The board voted 5-2 Feb. 27 to adopt new boundaries for the 2012-13 school year as recommended by a superintendent's advisory committee.
That vote came after more than four hours of testimony and board discussion before an estimated 700 people in the Oswego East High School auditorium.
Though the issue of school boundaries was back on the board's agenda Monday evening, only about 40 people were in attendance.
One resident of the Amber Fields Subdivision in Aurora said she was there to express her concern about the recommendation to send students from Amber Fields to Wolf's Crossing Elementary School.
She said comments by board and committee members and others that Amber Fields residents all wanted their children to attend one elementary school (Wolf's Crossing) are not correct.
"Amber Fields North as it is referred to now has never been part of the Amber Fields community. Our neighborhood is geographically divided by a wide expanse of land reserved for the 95th Street expansion and the Commonwealth Edison right-of-way," she said.
She noted that Amber Fields North organizes its own events such as block parties and Easter egg hunts.
"The only thing that ties us to the Amber Fields community is our annual homeowner dues," she said.
She noted that she had not seen anything about the boundary recommendation until Feb. 27 and she had attended all the meetings held on the boundaries.
The possible changes in the special education classes resulting from the boundary change would affect one of her children, she added.
A resident of Four Pointes subdivision, also in Aurora, said they were told that the board was considering moving students from either Amber Fields or Four Pointes to Wolf's Crossing Elementary.
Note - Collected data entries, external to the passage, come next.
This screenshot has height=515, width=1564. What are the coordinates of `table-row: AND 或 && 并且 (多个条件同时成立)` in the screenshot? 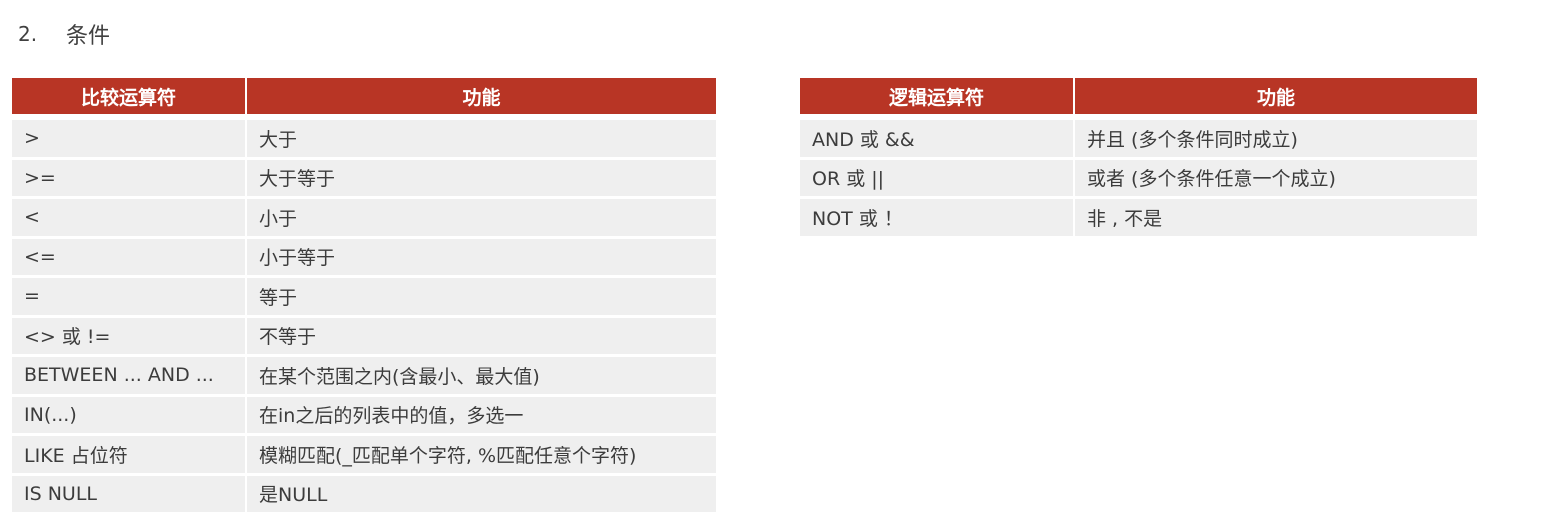 It's located at (1138, 138).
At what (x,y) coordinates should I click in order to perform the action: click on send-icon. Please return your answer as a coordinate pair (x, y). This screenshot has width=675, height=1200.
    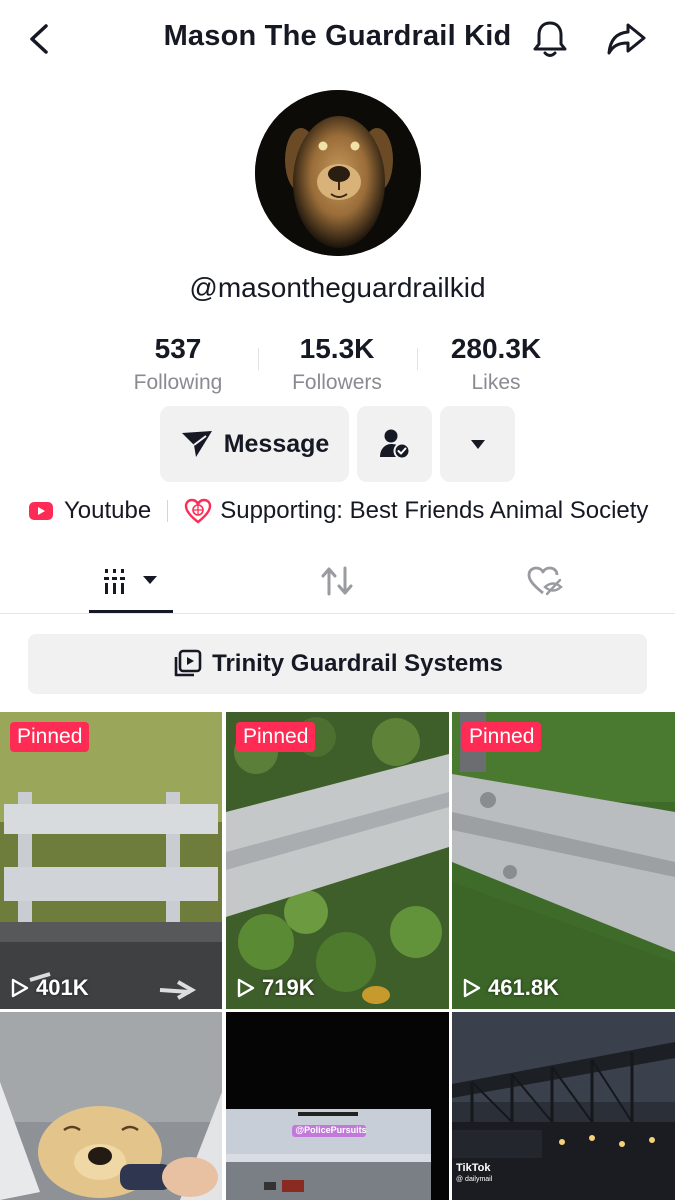
    Looking at the image, I should click on (196, 444).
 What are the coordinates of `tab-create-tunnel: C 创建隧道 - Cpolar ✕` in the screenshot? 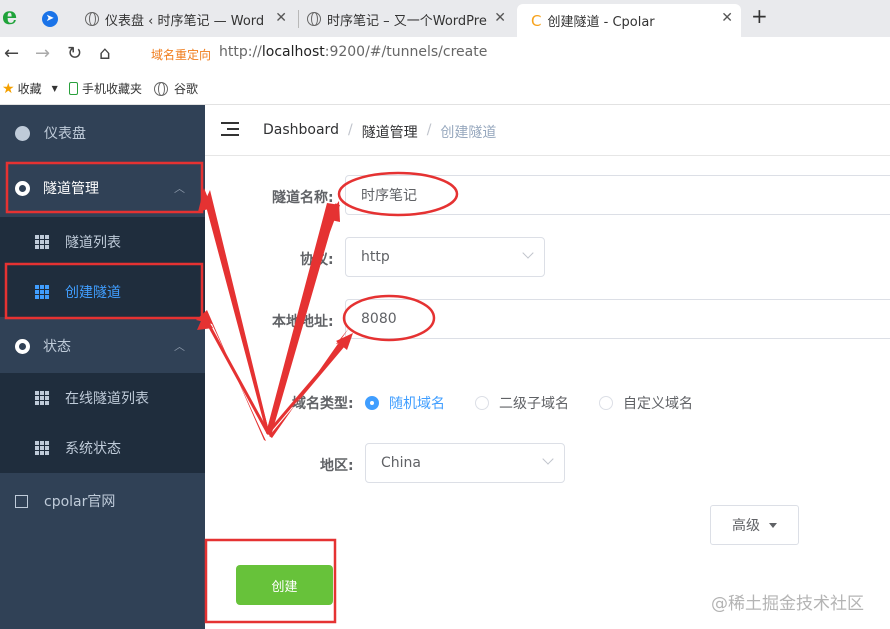 It's located at (629, 20).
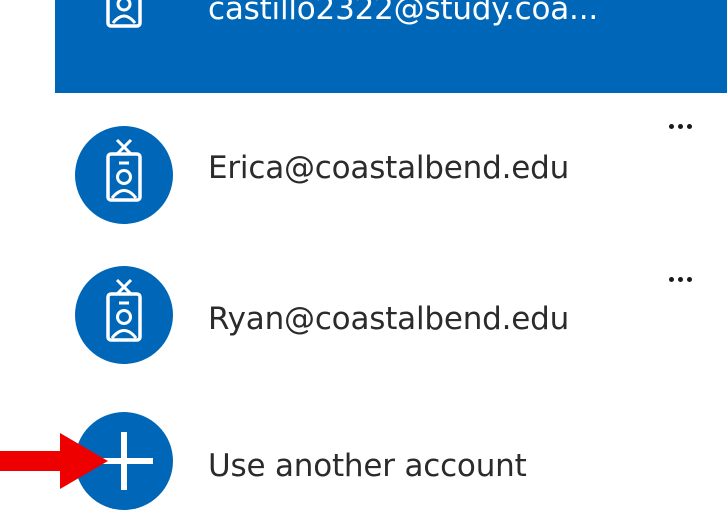  What do you see at coordinates (368, 466) in the screenshot?
I see `use-another-account-label: Use another account` at bounding box center [368, 466].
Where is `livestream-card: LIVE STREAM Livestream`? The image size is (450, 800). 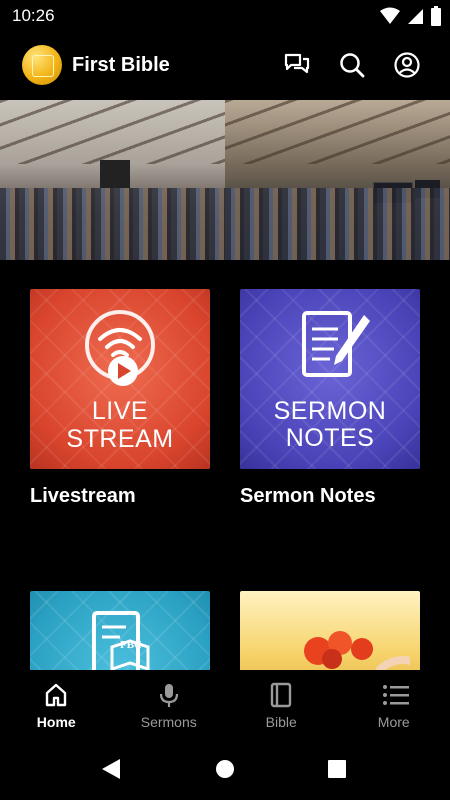 livestream-card: LIVE STREAM Livestream is located at coordinates (120, 398).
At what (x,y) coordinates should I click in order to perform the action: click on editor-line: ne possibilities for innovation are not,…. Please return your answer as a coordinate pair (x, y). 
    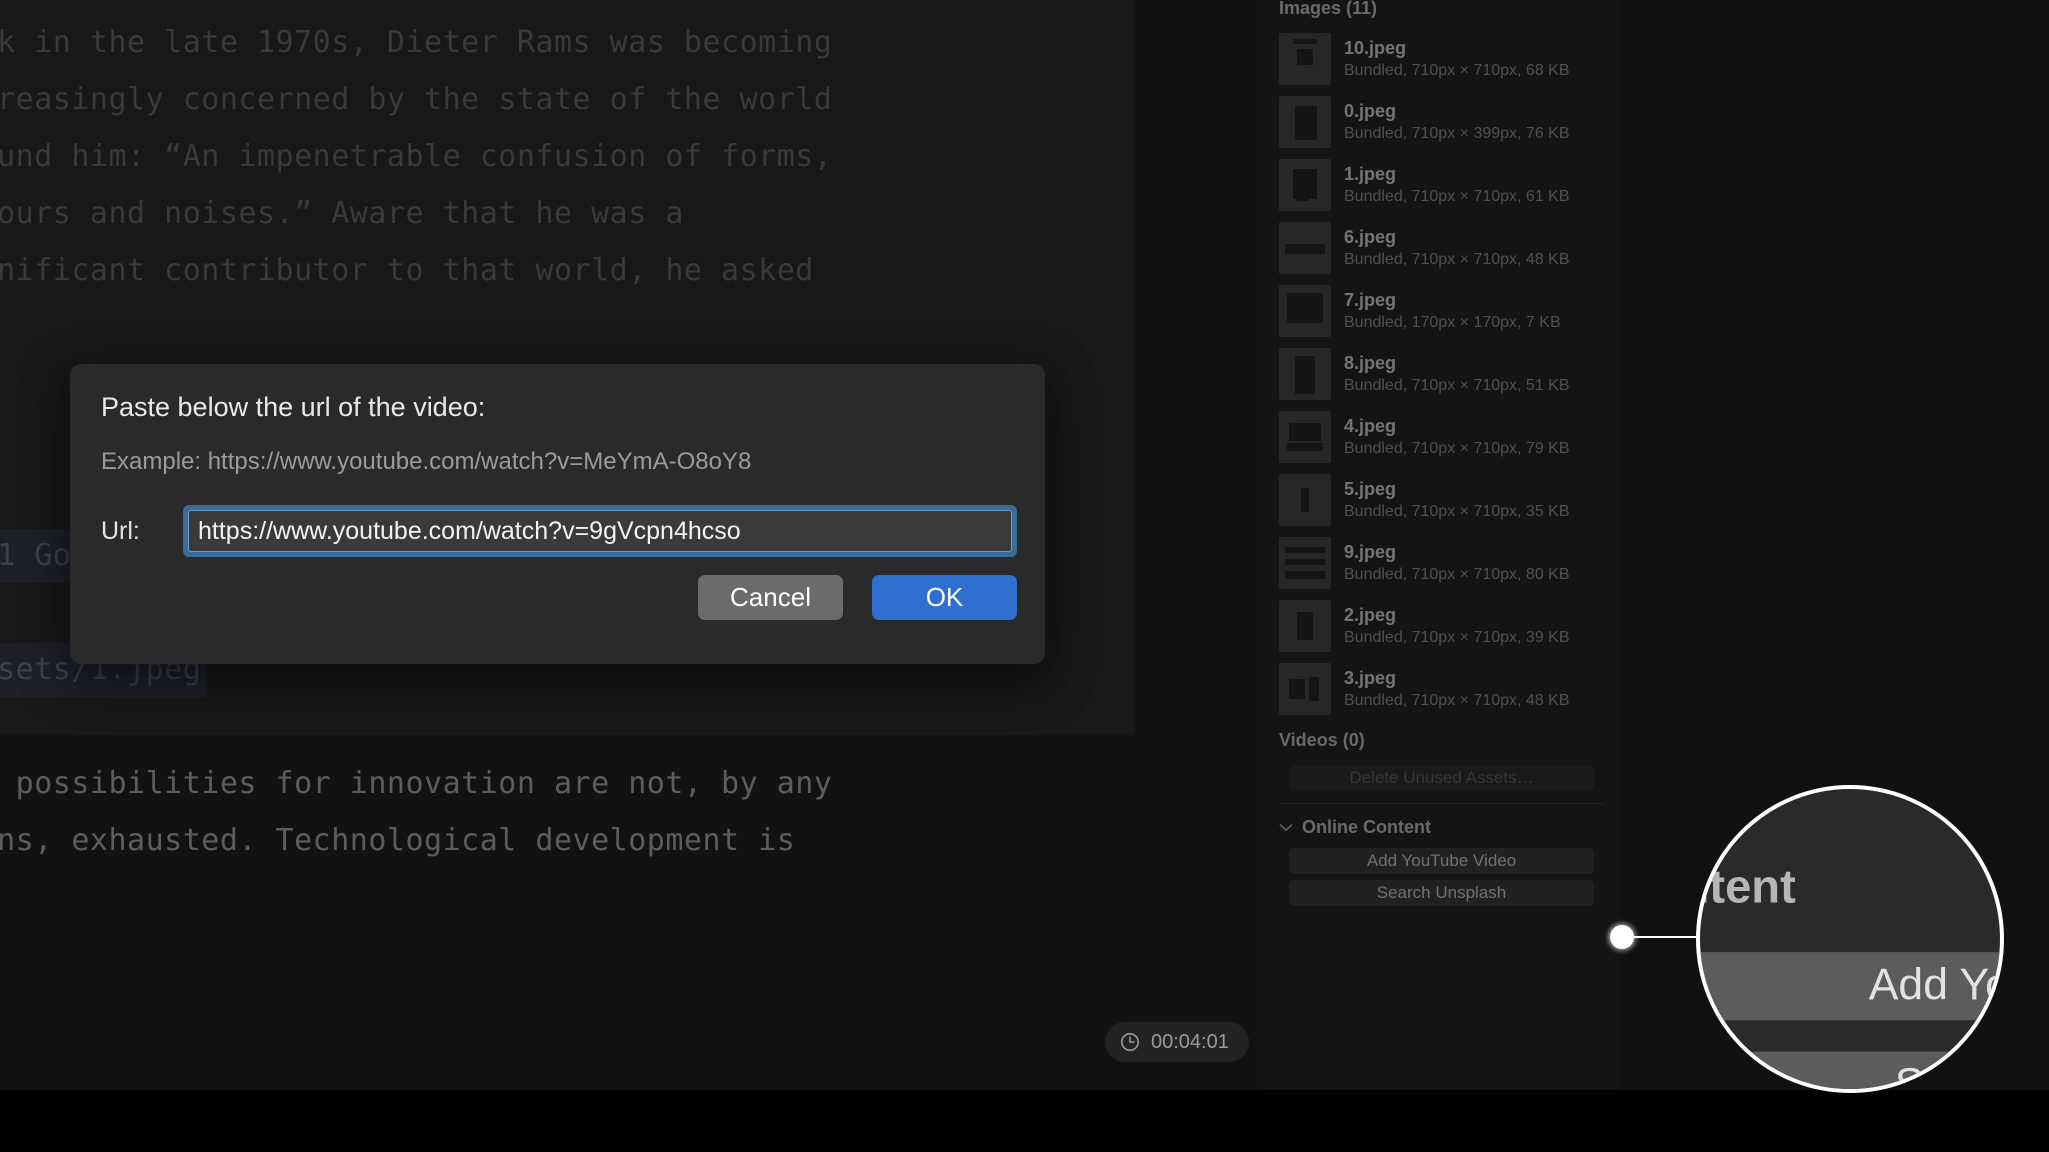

She asked that the board reconsider making either of these changes. She said neither of them was in the original committee recommendations.
But if a move is needed, she said moving Amber Fields North would be the most logical solution.
An Aurora resident who said he represented the Homestead Elementary School community said they have not yet been told why their subdivision is being affected. He said no one talked about the Homestead issue at the last board meeting.
He said the board spent a lot of time talking about Churchill Elementary School and the students in the downtown area of Oswego, but not one minute was spent on debate when they sent more than 300 kids to Murphy Junior High.
Another resident of Amber Fields North subdivision said one of the proposed changes is to move the entire kindergarten class from The Wheatlands to Wolf's Crossing.
"I find it interesting that we often look to your youngest, most impressionable children to bear the brunt of some of these decisions. You've got kindergarteners, spending hour-long bus rides in the morning to go somewhere other than their home school. I find that entirely disconcerting when you consider the fact that they're adjusting more than any other students at that building and not used to the rigor of any sort of academics let along a half a day or full day kindergarten program. Yet, a good portion of their day is spent on a bus just to get there," she said.
Board members, Dr. John Petzke, one of the committee meeting facilitators, Superintendent Dr. Dan O'Donnell, and Christine Nelson, director of district student services, discussed what the residents had said along with other possibilities on how to resolve the problems for more than an hour before acting on a recommendation by Petzke.
"My recommendation would be to leave the boundary vote as it was on Feb. 27 and allow the building administrators some flexibility with programs; so, take no action," Petzke said.
The board concurred and moved to the next agenda item.